Laine Peters [pronounced: LAY-nee] (born March 24, 1970 in Arborfield, Saskatchewan)  is a Canadian curler, from Calgary. Peters has played in 11 Tournament of Hearts and six World Championships. She is currently the coach of the Tabitha Peterson rink from the United States.

Peters grew up in Carrot River, Saskatchewan.

Career

Nova Scotia
At the 1999 Scott Tournament of Hearts, Peters was the alternate with Nova Scotia (skipped by Colleen Jones). The team won the event, and represented Canada at the 1999 Ford World Women's Curling Championship, where they finished fifth. Peters would not play in any games in either event.

Peters won her first Nova Scotia Tournament of Hearts in 2000, playing lead with Team Kay Zinck. The team would represent Nova Scotia at the 2000 Scott Tournament of Hearts. After posting a 7-4 round robin record, the team lost in a tiebreaker to Team British Columbia, skipped by Kelley Law.

Peters was the alternate with Team Nova Scotia again (skipped by Jones) at the 2001 Scott Tournament of Hearts, which the team won. They would go on to win a gold medal at the 2001 Ford World Women's Curling Championship. Again, Peters would not play in any games with the team. Peters would continue to be the alternate with the team at the 2002 and 2003 Scott Tournament of Hearts, winning both events. The team would finish in fourth place at the 2002 Ford World Women's Curling Championship and won a silver medal at the 2003 Ford World Women's Curling Championship. Peters would play in two games at the 2003 Hearts.

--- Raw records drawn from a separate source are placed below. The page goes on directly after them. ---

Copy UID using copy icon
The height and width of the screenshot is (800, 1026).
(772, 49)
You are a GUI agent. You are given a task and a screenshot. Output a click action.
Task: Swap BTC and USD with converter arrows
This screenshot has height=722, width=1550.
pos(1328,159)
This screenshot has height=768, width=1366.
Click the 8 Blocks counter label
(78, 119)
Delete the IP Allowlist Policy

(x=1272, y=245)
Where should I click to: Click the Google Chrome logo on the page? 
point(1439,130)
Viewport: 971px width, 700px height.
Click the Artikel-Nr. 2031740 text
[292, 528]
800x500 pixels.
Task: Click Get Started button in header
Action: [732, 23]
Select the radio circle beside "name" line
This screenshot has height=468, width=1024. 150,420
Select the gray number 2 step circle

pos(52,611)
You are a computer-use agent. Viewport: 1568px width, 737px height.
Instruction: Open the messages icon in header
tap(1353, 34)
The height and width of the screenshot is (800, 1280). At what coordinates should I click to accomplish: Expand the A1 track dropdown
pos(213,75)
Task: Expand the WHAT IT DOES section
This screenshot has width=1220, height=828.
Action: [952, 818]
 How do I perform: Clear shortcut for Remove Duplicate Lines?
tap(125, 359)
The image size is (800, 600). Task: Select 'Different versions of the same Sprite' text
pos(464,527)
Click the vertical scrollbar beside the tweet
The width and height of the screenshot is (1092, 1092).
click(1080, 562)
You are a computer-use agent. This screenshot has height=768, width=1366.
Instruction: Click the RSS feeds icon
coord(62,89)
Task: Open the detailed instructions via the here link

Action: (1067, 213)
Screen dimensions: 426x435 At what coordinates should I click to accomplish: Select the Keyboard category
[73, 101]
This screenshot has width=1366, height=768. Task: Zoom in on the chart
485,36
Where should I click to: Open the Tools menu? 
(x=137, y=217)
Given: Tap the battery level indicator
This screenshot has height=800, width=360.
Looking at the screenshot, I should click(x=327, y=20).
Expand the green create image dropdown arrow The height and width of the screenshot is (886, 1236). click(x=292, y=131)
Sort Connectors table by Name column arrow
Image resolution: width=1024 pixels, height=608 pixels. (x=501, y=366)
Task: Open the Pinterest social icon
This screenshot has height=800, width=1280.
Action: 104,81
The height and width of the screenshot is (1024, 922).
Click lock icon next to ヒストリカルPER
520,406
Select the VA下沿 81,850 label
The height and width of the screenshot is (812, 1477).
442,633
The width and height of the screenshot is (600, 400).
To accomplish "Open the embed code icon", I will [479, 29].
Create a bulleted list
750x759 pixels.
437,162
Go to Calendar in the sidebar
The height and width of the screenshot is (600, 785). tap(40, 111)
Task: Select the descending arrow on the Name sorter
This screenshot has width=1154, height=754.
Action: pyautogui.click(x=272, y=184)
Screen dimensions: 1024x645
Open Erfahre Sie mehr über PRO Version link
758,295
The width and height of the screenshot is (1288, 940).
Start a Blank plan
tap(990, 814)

Peters won her second Nova Scotia provincial title in 2004, playing second with Team Heather Smith-Dacey. The team represented Nova Scotia at the 2004 Scott Tournament of Hearts, finishing the round robin with a 6-5 record, missing the playoffs.

Peters won a third Nova Scotia title in 2008, playing second with Team Mary-Anne Arsenault. The team represented Nova Scotia at the 2008 Scotties Tournament of Hearts, and again finished the round robin with a 6-5 record, missing the playoffs.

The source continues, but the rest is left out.